Excerto de “Strike” (1925) de Sergei Eisenstein
Não podemos esquecer que por esta altura o cinema não continha som, por isso tinha de se expressar o mais possível por meio das imagens em movimento. O cinema acabaria por progredir tecnologicamente e nos anos 1930 assimilaria o som, transformando-se numa arte audiovisual completa. A partir daí começou a contar com o poder da linguagem para expressar muito do que não conseguia mostrar. Isto não quer dizer que o cinema passasse a mera filmagem de cabeças falantes, já que isso iria contra o que o separava das outras expressões narrativas (oralidade e literatura). O cinema continuaria o seu caminho na tentativa de mostrar o que vai dentro da cabeça dos personagens, mas abandonaria a montagem intelectual, pelo distanciamento que cria face à ação, substituindo-a pela linguagem e música, mas focando-se cada vez mais em mostrar efeitos perceptíveis pela visão e audição. Daí que nesses anos 1930, o cinema alemão tenha criado aquilo que ficou conhecido pelo Expressionismo, uma tentativa de plasmar na imagem os sentimentos dos personagens, algo que também acabaria por atingir a saturação.

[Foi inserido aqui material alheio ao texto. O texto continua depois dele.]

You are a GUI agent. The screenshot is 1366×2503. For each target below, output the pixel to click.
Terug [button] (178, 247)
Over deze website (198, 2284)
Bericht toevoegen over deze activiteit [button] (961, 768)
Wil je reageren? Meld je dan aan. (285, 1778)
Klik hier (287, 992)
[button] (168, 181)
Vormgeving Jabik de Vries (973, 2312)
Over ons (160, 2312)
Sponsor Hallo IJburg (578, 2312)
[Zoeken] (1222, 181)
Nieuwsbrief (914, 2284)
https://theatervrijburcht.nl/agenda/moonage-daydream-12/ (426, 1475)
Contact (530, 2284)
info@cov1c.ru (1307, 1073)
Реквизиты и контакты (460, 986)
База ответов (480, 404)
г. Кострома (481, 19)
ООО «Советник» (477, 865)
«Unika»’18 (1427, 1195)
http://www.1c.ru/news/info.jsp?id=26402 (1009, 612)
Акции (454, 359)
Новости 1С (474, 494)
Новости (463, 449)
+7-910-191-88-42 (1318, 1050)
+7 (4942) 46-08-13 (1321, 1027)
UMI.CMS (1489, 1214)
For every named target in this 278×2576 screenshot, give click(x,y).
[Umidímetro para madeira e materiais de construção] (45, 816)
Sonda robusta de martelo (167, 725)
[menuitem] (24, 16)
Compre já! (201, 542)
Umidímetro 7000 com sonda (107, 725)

Hoje, passadas décadas, e milhares de experiências, o cinema desenvolveu toda uma forma de comunicação própria, com a qual os espetadores estão em sintonia, e que é utilizada por todos os criadores de imagens audiovisuais em qualquer canal, da televisão ao vídeo, online, móvel. Essa constitui-se por uma amalgama perfeita entre cinematografia, montagem, música (dietética e extra-diegética) e linguagem (voz off, monólogo e diálogo), que em conjunto trabalham para significar.
Sem ainda ter suficientemente confrontado, nem experimentado empiricamente, deixo uma hipótese: A imagem em movimento dedica-se acima de tudo a mostrar o real experiencial direto, sobre o qual a trabalham de modo metafórico a música e a palavra.